Return, exactly and in full, the lines of the records below starting at the one with "Modèle lettre pour" and ending at the one with "Mentions légales (46, 2483)", and no other lines.

--- Given records Enclosed Below ---

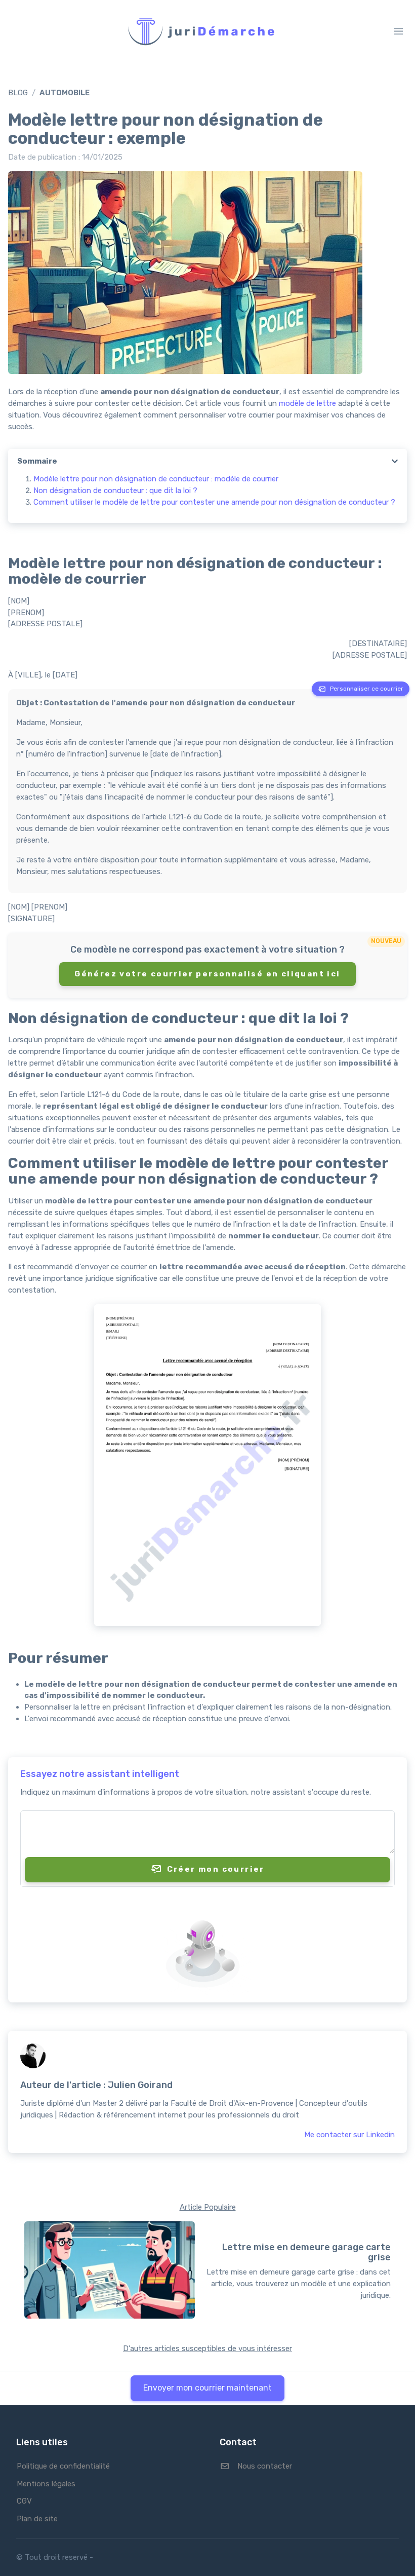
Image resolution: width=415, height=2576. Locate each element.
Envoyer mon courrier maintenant (207, 2388)
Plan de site (37, 2518)
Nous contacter (264, 2466)
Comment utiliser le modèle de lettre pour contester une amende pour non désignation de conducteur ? (214, 502)
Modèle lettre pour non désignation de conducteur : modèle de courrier (155, 478)
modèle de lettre (307, 403)
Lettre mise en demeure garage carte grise (306, 2253)
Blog (18, 92)
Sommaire (37, 461)
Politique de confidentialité (63, 2466)
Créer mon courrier (216, 1869)
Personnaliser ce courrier (366, 688)
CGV (24, 2501)
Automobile (64, 92)
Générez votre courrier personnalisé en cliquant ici (207, 973)
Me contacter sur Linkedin (349, 2134)
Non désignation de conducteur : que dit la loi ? (115, 490)
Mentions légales (46, 2483)
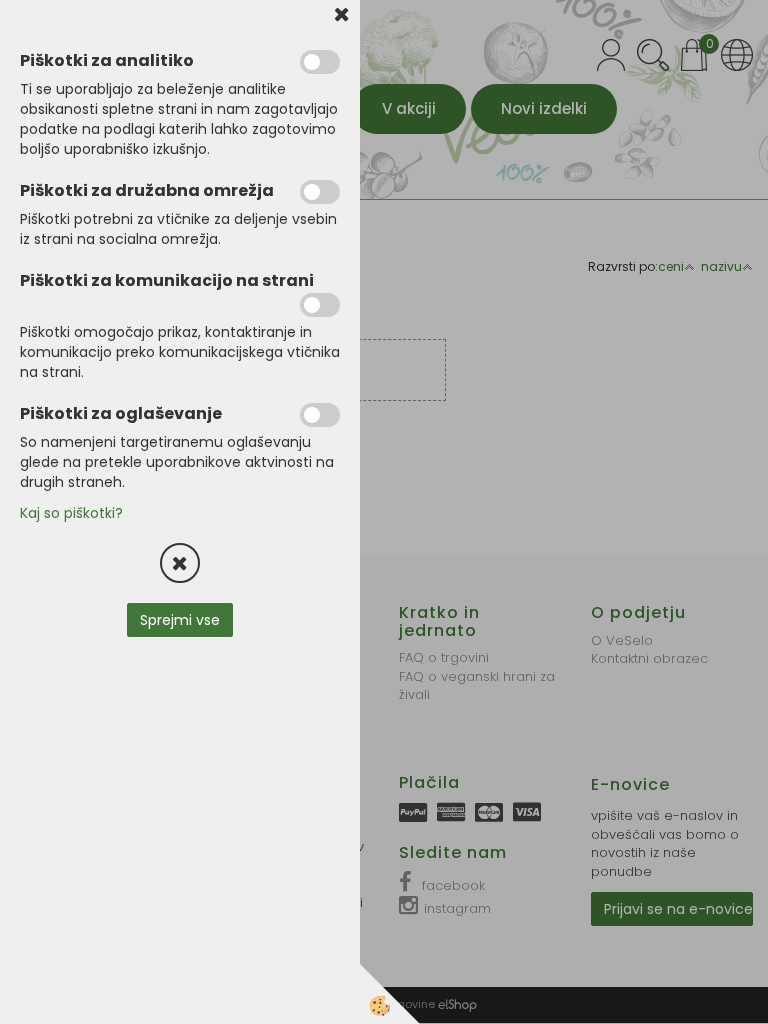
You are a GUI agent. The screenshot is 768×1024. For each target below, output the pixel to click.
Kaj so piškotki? (71, 513)
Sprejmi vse (180, 620)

--- End of Enclosed Given records ---

• Task response
Modèle lettre pour non désignation de conducteur : modèle de courrier (155, 478)
modèle de lettre (307, 403)
Lettre mise en demeure garage carte grise (306, 2253)
Blog (18, 92)
Sommaire (37, 461)
Politique de confidentialité (63, 2466)
Créer mon courrier (216, 1869)
Personnaliser ce courrier (366, 688)
CGV (24, 2501)
Automobile (64, 92)
Générez votre courrier personnalisé en cliquant ici (207, 973)
Me contacter sur Linkedin (349, 2134)
Non désignation de conducteur : que dit la loi ? (115, 490)
Mentions légales (46, 2483)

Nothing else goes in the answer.